People haven't adjusted yet to the reality that online social ecosystems matter, they affect so much in the real world. Decimating multiple online spaces in such a short time has consequences and i hate that a handful of random guys with no stake in any of it except money get to make decisions like that.
If celebrities need to be accessible to their biggest fans, maybe it would induce them to leave the birdsite? And if this is as big a migration as the article suggests, it has the potential to snowball in network effects, giving other influential users one less reason to feel chained to a dumpster fire.

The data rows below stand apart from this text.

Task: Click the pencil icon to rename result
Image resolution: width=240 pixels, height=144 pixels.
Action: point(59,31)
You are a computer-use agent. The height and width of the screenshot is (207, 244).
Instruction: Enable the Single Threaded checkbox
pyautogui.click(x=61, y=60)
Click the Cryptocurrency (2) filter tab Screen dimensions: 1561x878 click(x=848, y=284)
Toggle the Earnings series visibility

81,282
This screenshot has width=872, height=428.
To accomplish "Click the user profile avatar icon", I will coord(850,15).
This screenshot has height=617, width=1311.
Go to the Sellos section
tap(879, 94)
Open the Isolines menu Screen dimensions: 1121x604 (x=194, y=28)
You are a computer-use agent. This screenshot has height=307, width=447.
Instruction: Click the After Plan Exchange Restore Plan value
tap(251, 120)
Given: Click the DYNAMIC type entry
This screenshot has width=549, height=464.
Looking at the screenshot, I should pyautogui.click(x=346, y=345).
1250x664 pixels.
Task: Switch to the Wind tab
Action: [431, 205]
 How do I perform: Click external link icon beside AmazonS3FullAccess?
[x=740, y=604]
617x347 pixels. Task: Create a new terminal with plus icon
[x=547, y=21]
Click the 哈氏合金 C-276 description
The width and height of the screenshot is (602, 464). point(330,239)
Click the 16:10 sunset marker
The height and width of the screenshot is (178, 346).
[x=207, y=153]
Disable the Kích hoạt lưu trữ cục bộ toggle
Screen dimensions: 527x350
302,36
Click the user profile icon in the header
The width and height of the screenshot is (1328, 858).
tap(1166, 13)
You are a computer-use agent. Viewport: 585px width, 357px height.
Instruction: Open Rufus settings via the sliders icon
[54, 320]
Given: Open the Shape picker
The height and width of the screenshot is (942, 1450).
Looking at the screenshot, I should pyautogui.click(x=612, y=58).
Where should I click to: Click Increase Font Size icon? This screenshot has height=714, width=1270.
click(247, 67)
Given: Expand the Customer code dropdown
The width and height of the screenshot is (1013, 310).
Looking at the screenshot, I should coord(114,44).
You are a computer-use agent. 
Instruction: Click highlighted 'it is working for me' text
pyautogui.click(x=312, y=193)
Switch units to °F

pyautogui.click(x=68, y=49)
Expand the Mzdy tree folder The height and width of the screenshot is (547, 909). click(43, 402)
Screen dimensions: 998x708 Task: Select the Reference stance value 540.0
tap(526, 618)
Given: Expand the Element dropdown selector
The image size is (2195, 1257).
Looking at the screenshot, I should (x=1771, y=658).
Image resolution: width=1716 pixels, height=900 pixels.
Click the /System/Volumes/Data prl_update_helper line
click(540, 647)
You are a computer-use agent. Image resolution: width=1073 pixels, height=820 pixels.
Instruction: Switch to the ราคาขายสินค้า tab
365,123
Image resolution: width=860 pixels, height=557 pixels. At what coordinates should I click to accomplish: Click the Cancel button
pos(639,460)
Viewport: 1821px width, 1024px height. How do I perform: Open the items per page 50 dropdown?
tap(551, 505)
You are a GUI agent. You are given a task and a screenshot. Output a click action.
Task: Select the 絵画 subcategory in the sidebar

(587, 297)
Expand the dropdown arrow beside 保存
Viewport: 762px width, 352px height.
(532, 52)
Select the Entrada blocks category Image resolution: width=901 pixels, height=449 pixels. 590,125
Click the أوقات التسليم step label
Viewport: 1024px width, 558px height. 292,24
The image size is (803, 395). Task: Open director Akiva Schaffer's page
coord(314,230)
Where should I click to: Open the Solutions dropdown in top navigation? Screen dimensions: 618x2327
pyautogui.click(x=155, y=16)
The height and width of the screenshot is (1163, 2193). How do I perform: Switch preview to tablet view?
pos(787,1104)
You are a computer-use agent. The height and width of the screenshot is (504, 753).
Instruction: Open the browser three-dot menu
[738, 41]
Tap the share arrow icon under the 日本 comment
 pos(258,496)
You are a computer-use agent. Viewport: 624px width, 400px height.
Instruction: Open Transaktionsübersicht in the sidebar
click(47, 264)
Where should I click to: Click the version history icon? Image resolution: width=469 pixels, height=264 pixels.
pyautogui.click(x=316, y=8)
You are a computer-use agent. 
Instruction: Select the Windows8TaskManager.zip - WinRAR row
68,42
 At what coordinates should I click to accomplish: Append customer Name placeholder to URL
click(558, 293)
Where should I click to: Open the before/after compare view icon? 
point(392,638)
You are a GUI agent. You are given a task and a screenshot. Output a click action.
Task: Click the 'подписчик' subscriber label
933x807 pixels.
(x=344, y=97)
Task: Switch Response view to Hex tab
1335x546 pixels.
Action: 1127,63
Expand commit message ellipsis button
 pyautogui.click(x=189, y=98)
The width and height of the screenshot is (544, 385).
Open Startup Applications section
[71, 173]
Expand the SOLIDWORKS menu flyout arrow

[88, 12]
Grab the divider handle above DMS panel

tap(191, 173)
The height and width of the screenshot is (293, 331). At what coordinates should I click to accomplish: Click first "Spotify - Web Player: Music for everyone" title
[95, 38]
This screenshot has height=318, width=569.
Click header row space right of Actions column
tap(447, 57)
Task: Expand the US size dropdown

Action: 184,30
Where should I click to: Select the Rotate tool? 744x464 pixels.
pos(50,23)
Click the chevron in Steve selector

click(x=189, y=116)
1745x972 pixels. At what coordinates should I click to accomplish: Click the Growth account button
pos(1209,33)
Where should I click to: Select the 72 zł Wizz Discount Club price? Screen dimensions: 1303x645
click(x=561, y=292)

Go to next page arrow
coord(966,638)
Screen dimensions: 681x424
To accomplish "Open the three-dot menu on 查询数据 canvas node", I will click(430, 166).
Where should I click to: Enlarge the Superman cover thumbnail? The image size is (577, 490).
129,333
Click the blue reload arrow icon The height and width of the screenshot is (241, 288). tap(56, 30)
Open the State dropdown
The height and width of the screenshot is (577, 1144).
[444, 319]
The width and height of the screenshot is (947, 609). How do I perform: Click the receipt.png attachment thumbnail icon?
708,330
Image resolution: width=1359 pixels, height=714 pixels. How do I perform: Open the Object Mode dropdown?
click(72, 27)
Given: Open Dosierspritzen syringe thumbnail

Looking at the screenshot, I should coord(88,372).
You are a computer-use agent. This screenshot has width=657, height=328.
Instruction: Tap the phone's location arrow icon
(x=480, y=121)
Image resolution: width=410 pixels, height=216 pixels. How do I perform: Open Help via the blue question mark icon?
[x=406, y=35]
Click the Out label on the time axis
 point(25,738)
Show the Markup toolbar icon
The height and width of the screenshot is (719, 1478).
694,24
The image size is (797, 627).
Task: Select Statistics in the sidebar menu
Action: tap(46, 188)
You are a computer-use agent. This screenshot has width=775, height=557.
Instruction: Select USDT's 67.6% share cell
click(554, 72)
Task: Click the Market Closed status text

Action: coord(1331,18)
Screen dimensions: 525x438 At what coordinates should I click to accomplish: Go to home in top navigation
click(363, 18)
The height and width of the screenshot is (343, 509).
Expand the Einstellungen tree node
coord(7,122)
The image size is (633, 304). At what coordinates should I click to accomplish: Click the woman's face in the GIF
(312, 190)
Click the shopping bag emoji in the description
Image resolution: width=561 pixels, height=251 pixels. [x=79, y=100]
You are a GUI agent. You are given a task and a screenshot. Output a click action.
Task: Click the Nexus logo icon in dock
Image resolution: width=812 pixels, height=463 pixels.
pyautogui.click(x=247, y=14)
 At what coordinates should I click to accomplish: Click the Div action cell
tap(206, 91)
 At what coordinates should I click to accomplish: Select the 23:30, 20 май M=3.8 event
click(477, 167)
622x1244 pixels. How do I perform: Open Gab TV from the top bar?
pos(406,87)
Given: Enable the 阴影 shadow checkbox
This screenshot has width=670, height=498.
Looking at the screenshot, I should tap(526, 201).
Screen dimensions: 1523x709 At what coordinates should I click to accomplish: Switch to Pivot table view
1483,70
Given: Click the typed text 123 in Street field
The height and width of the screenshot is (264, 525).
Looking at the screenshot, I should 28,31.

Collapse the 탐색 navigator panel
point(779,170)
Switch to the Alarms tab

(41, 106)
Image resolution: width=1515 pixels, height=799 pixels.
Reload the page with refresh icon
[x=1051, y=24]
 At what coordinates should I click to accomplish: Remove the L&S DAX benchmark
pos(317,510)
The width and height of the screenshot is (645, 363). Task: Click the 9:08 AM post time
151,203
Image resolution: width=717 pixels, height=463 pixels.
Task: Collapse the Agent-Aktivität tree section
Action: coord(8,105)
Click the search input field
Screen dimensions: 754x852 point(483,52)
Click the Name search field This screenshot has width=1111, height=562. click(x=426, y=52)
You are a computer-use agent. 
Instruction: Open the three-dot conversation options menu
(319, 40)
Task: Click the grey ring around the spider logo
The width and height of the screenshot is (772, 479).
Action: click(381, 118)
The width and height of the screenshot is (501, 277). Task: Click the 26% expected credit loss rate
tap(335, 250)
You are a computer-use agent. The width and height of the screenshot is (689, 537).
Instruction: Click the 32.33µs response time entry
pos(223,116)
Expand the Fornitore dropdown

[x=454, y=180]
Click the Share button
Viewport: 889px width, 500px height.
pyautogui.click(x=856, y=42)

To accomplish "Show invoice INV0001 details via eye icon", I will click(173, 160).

I thought the same. Now plataforms have a target audience to focus. The accounts move, the artists have to follow, the rest has a reason to move as well.
Let's take that etymology one step further: "fan" comes from "fanatic", so a stan is a stalker fanatic. Which somehow has become a positive term in some circles.
The problem is having instances. If you tell the average Joe to join Mastodon and they see there's 10 different links for Mastodon they'll just give up and move on, it's too much complicated effort for them.
Its the absolute lack of algorithm. No, really. I know Mastodon toots it as a feature, but without an algorithm to keep people scrolling most people just close the app and do something else. People who don't understand instances would just go to mastodon.social anyway, but since no mastodon instance is actively trying to keep its users engaged 24/7, people naturally realize they have better things to do than to use social media all say.
Which is better for humanity, but bad for retention.
I think there's a cultural difference too. Bluesky is much closer to (a subsection of) twitter culture pre-musk than anything else. Weather you think that's good or bad is a matter of taste but it is probably the easiest thing to get people who like pre-musk twitter to switch to.
It's the instances as well as the fact that there's no algorithm. You have to make your own feed. This means most people leave because there's nothing keeping them engaged like other social media.